Diana Furchtgott-Roth: Congress returns to financial reform behemoth of a bill

When Congress returns next week from its Memorial Day break, it will attempt to merge the new 1,616-page Senate financial regulatory bill with its House counterpart and send it to President Obama for signature.

If you thought the Troubled Asset Relief Program (TARP) was bad enough, here comes TARP 2. It would make future government bailouts of firms more likely. Regulators would decide which companies to wind down and which to rescue, leading to political favoritism, no matter who runs Washington.

It’s unlikely that any senator has read the entire bill, which would hurt Americans by raising the costs of banking—an extra $70 billion over the next decade in financial fees—and forbidding certain transactions. 

Just reading the Orwellian list of offices created by the bill is enough to make anyone’s head spin.  A Financial Stability Oversight Council would watch out for risks to the economy and recommend capital requirements to the Federal Reserve.  The Council would be supported by an Office of Financial Research financed by a Financial Research Fund.  

With a two-thirds vote of the Financial Stability Oversight Council any firm—either financial or nonfinancial—could come under its control. The FDIC and Treasury could treat the firm’s shareholders and creditors as they chose, without regard to existing laws. 

In addition, an Orderly Liquidation Authority Panel would decide which firms are troubled, and which are too big to fail.  Some firms would be allowed to fail, others wouldn’t. Then, the panel would authorize the Treasury Secretary to ask the FDIC to restructure troubled firms that are too big to fail.

The FDIC would be able to seize and restructure failing financial institutions and create new financial companies to which to transfer existing firms’ assets.  This would pave the way for more bailouts. If firms know that they will be restructured and prevented from bankrupcty, they would be more likely to take risks.

**Data records**
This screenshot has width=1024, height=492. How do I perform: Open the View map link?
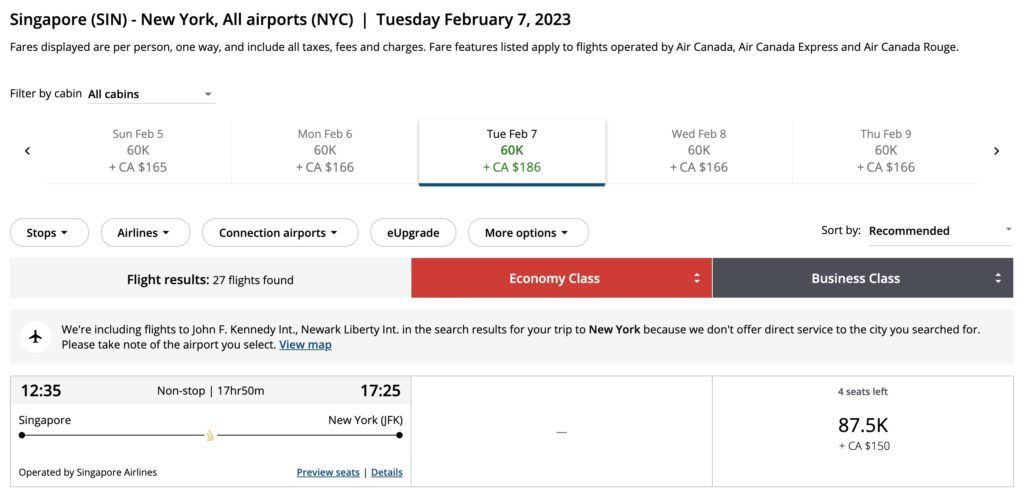coord(305,345)
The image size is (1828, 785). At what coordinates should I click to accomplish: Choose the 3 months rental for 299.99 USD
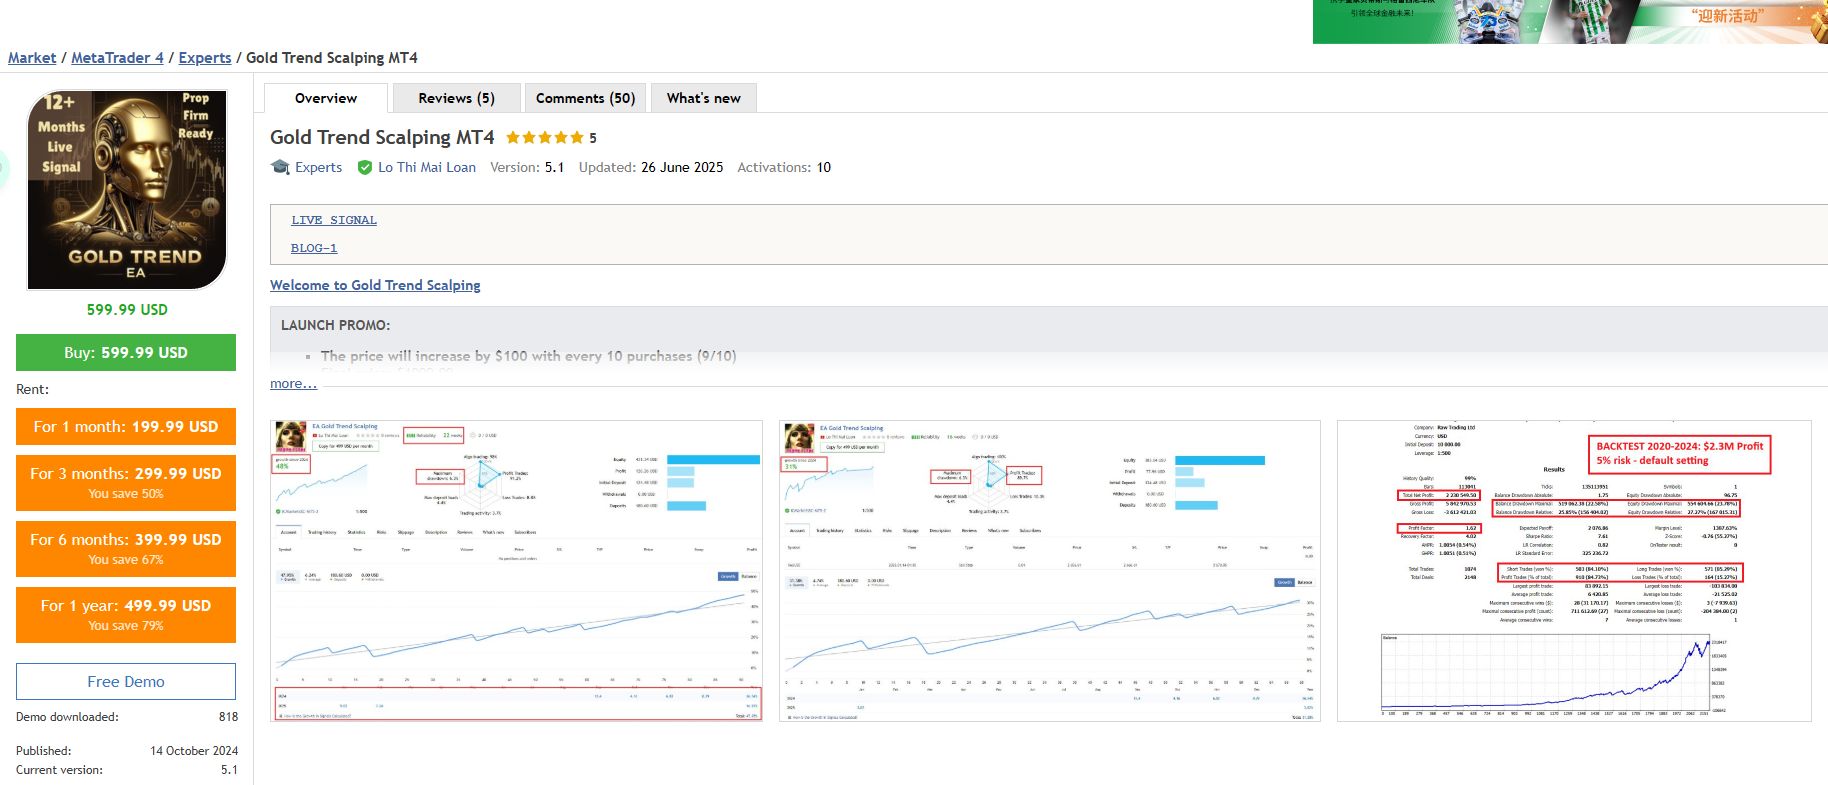[126, 482]
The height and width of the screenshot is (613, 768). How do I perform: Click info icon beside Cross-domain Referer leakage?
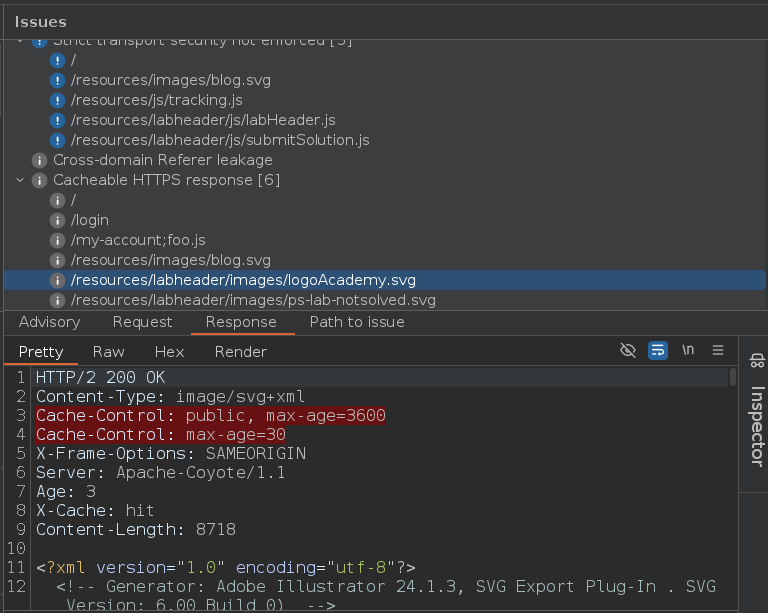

**Task instructions**
1 > Repeat the passage of the financial reform article from "It’s unlikely that" up to and including "forbidding certain transactions.".
2 > List every council, office, fund and panel that the financial reform article says the bill would set up.
3 > Translate this sentence from the financial reform article into Spanish: "It would make future government bailouts of firms more likely."

**Task-by-task results**
1 >
It’s unlikely that any senator has read the entire bill, which would hurt Americans by raising the costs of banking—an extra $70 billion over the next decade in financial fees—and forbidding certain transactions.

2 >
Financial Stability Oversight Council
Office of Financial Research
Financial Research Fund
Orderly Liquidation Authority Panel

3 > Haría más probables los futuros rescates gubernamentales de empresas.